The UAE - Israel’s closest Arab partner - warned earlier this month that annexation of the West Bank would be a “red line” for the Abraham Accords.
But in practice, experts briefed by Emirati officials say Abu Dhabi left itself broad leeway to maintain ties.
Miller, now an expert at the Carnegie Endowment for International Peace, said Trump’s son-in-law, Jared Kushner and the UAE had used the “guise of annexation” to seal the Abraham Accords.
The UAE, at the time, said it had normalised ties with Israel to prevent annexation, but the UAE’s powerful ambassador to the US, Yosef Otaiba, walked back that commitment just before 7 October 2023.
'Wide latitude'
In Gaza, where Israel is pressing ahead with a devastating assault on Gaza City, and the occupied West Bank, Miller said Trump “has given the Israelis the time and space to control the tactics and strategy”.

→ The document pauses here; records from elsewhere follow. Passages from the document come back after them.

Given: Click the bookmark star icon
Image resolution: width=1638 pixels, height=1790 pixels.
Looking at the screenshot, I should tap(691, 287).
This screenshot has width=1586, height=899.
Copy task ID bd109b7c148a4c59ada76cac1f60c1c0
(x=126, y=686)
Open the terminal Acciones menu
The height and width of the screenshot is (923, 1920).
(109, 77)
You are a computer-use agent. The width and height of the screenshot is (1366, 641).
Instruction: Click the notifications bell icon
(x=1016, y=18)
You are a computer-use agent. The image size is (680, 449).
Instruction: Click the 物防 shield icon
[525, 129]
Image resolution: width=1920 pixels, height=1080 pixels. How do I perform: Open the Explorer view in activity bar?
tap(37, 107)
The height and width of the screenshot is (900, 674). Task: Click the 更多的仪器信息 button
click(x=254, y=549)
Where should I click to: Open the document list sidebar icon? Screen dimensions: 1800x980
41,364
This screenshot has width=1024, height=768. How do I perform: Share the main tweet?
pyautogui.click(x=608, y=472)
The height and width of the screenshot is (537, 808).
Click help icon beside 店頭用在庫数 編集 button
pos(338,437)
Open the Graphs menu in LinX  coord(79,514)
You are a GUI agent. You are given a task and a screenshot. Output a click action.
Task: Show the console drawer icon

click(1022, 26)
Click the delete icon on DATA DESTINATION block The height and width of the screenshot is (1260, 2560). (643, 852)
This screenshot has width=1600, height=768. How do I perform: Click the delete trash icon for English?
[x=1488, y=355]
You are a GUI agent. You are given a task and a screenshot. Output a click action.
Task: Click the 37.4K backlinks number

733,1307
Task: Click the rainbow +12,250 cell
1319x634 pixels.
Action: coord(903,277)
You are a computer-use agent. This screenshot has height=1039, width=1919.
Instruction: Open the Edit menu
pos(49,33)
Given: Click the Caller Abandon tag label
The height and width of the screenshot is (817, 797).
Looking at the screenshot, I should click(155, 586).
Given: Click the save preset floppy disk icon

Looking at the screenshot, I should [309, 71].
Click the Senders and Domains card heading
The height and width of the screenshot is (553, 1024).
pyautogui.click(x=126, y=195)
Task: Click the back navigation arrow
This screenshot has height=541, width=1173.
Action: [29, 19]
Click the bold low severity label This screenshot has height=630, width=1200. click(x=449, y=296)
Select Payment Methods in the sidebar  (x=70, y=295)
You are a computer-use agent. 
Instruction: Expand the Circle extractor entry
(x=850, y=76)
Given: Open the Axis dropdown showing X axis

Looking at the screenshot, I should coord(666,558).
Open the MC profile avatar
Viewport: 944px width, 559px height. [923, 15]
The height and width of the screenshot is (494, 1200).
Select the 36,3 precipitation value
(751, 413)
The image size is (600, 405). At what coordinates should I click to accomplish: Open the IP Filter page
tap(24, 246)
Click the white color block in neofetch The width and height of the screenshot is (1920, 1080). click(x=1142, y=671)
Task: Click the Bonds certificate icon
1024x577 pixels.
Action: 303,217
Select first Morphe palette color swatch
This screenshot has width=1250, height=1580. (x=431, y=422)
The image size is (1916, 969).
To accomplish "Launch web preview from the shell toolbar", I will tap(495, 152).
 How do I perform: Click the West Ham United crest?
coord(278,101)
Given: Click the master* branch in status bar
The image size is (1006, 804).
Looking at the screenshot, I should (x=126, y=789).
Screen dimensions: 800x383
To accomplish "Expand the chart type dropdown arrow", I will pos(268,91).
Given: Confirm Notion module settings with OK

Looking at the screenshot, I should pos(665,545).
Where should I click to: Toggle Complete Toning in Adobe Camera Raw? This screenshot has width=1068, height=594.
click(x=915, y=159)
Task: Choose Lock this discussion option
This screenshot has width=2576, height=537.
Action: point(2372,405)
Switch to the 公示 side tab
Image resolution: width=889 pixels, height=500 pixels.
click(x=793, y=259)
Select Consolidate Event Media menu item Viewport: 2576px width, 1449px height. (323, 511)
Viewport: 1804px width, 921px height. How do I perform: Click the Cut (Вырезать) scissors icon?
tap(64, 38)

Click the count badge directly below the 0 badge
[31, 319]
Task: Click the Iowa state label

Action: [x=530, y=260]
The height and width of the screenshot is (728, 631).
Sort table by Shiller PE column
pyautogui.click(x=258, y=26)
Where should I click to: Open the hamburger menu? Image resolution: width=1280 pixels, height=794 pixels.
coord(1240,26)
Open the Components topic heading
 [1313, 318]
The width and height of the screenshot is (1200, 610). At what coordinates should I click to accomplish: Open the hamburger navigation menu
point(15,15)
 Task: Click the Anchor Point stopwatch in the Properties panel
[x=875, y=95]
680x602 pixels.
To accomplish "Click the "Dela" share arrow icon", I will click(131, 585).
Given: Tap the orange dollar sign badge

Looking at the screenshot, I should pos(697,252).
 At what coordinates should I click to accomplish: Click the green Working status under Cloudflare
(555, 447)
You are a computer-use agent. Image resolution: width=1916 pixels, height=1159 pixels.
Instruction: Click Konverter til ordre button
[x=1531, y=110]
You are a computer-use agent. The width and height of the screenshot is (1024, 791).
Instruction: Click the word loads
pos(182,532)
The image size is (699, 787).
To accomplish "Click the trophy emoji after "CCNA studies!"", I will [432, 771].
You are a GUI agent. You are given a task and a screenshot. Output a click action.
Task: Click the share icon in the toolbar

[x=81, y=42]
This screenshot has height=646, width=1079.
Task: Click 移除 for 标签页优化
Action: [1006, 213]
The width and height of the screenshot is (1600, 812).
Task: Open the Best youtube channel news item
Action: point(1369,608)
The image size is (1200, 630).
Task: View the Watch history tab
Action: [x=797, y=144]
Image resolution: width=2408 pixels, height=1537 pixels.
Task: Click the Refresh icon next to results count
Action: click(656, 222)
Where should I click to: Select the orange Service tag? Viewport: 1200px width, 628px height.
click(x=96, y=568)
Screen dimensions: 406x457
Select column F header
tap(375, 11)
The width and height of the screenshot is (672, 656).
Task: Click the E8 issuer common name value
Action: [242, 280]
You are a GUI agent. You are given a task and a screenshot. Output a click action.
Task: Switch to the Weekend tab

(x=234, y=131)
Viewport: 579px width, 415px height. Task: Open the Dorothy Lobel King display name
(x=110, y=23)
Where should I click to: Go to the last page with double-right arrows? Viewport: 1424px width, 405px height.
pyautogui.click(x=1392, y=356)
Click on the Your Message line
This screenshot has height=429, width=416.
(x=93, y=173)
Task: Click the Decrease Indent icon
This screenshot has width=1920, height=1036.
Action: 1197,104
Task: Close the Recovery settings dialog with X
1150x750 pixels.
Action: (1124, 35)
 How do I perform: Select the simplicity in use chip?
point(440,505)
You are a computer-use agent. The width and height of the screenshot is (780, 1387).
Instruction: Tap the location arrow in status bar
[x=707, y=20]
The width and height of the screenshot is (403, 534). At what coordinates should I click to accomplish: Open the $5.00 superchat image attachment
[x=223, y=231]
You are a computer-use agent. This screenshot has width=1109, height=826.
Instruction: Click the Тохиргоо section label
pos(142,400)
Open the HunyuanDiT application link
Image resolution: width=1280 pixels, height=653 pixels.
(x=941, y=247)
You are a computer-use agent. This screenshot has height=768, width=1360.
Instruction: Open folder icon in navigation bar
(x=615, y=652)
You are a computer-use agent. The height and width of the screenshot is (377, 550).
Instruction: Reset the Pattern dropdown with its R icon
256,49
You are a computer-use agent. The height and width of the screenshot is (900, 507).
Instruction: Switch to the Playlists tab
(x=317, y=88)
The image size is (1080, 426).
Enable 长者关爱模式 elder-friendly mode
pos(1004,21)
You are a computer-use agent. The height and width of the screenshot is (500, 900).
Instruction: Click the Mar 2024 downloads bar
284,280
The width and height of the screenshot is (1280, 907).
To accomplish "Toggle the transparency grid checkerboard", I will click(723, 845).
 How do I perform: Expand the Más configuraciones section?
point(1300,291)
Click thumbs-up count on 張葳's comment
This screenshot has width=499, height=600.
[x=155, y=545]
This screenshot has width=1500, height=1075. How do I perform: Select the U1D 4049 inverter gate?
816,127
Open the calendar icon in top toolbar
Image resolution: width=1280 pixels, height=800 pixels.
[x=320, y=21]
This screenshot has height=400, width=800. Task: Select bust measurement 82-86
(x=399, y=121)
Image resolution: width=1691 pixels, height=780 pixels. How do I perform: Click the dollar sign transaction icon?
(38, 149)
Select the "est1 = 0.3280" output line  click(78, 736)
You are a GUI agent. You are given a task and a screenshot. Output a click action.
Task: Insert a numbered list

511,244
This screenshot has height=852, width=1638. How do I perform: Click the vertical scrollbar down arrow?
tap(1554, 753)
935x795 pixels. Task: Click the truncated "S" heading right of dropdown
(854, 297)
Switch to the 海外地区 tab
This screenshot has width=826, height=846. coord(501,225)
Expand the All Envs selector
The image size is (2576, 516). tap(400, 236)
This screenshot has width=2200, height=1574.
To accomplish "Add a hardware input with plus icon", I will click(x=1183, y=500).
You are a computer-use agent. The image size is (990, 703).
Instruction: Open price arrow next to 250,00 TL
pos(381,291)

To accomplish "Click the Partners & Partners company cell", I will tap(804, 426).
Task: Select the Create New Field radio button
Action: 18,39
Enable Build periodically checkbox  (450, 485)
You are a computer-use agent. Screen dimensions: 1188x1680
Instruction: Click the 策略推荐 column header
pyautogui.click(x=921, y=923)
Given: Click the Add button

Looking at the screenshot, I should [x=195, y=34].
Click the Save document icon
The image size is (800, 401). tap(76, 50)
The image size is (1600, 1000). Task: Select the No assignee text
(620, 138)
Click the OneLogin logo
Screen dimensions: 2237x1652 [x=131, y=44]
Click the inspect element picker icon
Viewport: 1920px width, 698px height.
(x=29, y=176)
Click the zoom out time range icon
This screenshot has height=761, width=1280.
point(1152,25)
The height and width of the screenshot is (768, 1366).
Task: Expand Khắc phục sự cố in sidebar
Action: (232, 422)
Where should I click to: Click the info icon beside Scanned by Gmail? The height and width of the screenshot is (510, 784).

Some Arab and US officials tracking Israel’s threat to annex the occupied West Bank say that because Trump has lifted all barriers, it might be in Israel’s interest to just continue with a rapid expansion of settlements and not provoke more controversy by officially annexing the territory. That could suit Trump well, as he looks to salvage ties with the Gulf in the wake of Israel’s unprecedented attack on Hamas in Qatar last week.
“If we were on the cusp of a big Israeli annexation with US support, you’d hear more from the Jordanians. They would start bringing up passports,” one Arab official told MEE. The Hashemite Monarchy has long feared Israel could expel Palestinians in the occupied West Bank to their impoverished kingdom, where Palestinians are already a majority.
So the de facto annexation moves ahead with Trump’s acquiescence. Last week, Netanyahu approved the sweeping E1 plan, which will allow for a massive expansion of settlements through the heart of the occupied West Bank.
The expansion will isolate occupied East Jerusalem and cut off Bethlehem and Ramallah in the West Bank from one another, fragmenting and separating Palestinian cities into what have been compared to “bantustans”, the Black-only ghettos in apartheid South Africa.
Elgindy said even the oil-rich Gulf may not rattle the administration into action. “The US greenlit an Israeli attack on one of its closest Arab allies,” he said, referring to Qatar.
“The Trump administration’s assessment of damaging US relations with the Arab world is not the same as most people. They afford Israel very wide latitude.”